My students are currently studying the Holocaust and WWII. Collaborating with social studies, students are reading in small groups a wide selection of historical fiction, nonfiction, and memoirs connected to this time period. In addition to the independent books, primary sources, propaganda posters, diaries, poems, and art work are presented to help students learn about this time period and from multiple perspectives.
A current exhibit at The Ronald S. Lauder Neue Galerie in New York City, Museum for German and Austrian Art foreshadows the atrocities of Germany in the 1930s. — Yes, this is the same Ronald S. Lauder who purchased Gustav Klimt’s Portrait of Adele Bloch-Bauer I (1907) better know as the Woman in Gold also on permanent display at the museum.
Currently on exhibit is “Before the Fall: German and Austrian Art of the 1930s” an exhibition devoted to the development of the arts in Germany and Austria during a decade marked by economic crisis, political disintegration, and social chaos. The website states, “This exhibition, comprised of nearly 150 paintings and works on paper, will trace the many routes traveled by German and Austrian artists and will demonstrate the artistic developments that foreshadowed, reflected, and accompanied the beginning of World War II. Central topics of the exhibition will be the reaction of the artists towards their historical circumstances, the development of style with regard to the appropriation of various artistic idioms, the personal fate of artists, and major political events that shaped the era.” Works by Max Beckmann, Otto Dix, Max Ernst, Oskar Kokoschka, and Alfred Kubin are presented alongside pieces by lesser-known artists such as Friedl Dicker-Brandeis, Albert Paris Gütersloh, Karl Hubbuch, Richard Oelze, Josef Scharl, Franz Sedlacek, and Rudolf Wacker.
This exhibit and the paintings are windows and doorways into artists premonitions and warnings that something terrible was brewing in Europe in the 1930s. Many of these artists were deemed “degenerate” by Nazis because of political and religious affiliations. As the The New York Times states, the art work on display is “more than mere evidence of barbarity.”
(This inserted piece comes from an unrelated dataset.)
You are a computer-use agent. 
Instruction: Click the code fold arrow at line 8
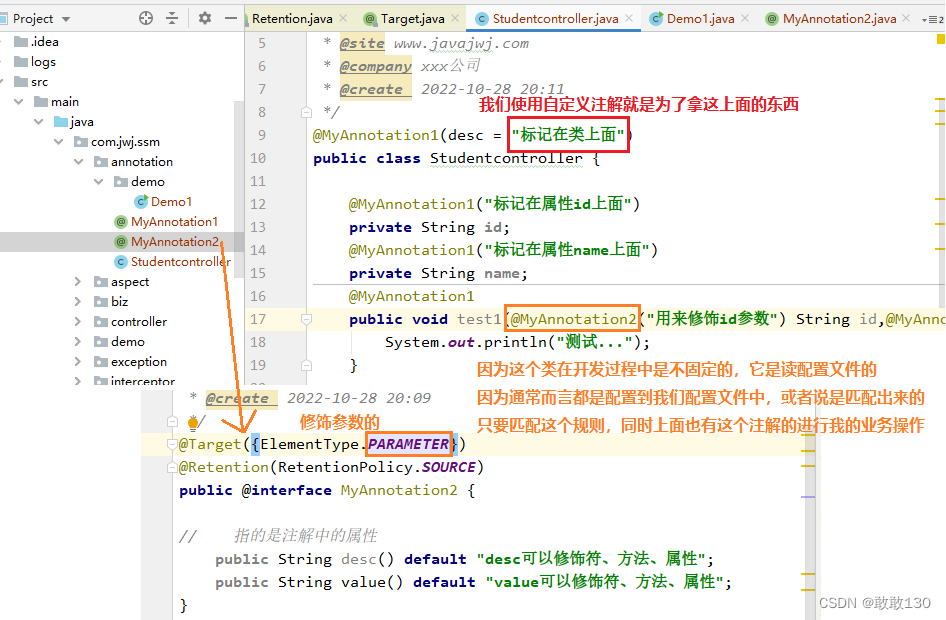306,110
In order to help my students understand the events that occurred during this time period and understand the hatred and the horror in conjunction with the books they are reading, I created a virtual “degenerate” art exhibit. Upon entering the classroom, students were given a pamphlet with excerpts of Hitler’s Speech at the Opening of the House of German Art in Munich (July 18, 1937). Select paintings were posted around the room for students to view in a gallery format. I also included a QR Code to link to a slide show of the pictures on the art show pamphlet. Utilizing Visual Thinking Strategies (VTS), students viewed the paintings. Together we viewed closely and discussed as a large class Felix Nussbaum’s Self Portrait [see above]. The next activity required students to complete the statements from the point of view of Hitler and the perspective of a modern artist deemed “degenerate.”
The closing quote at the bottom of the pamphlet poses a quote from the artist, Paul Klee, “Art does not reproduce what we see. It makes us see.” Isn’t that what we want for our students, to make us see, provoke questions, make connections, and build empathy.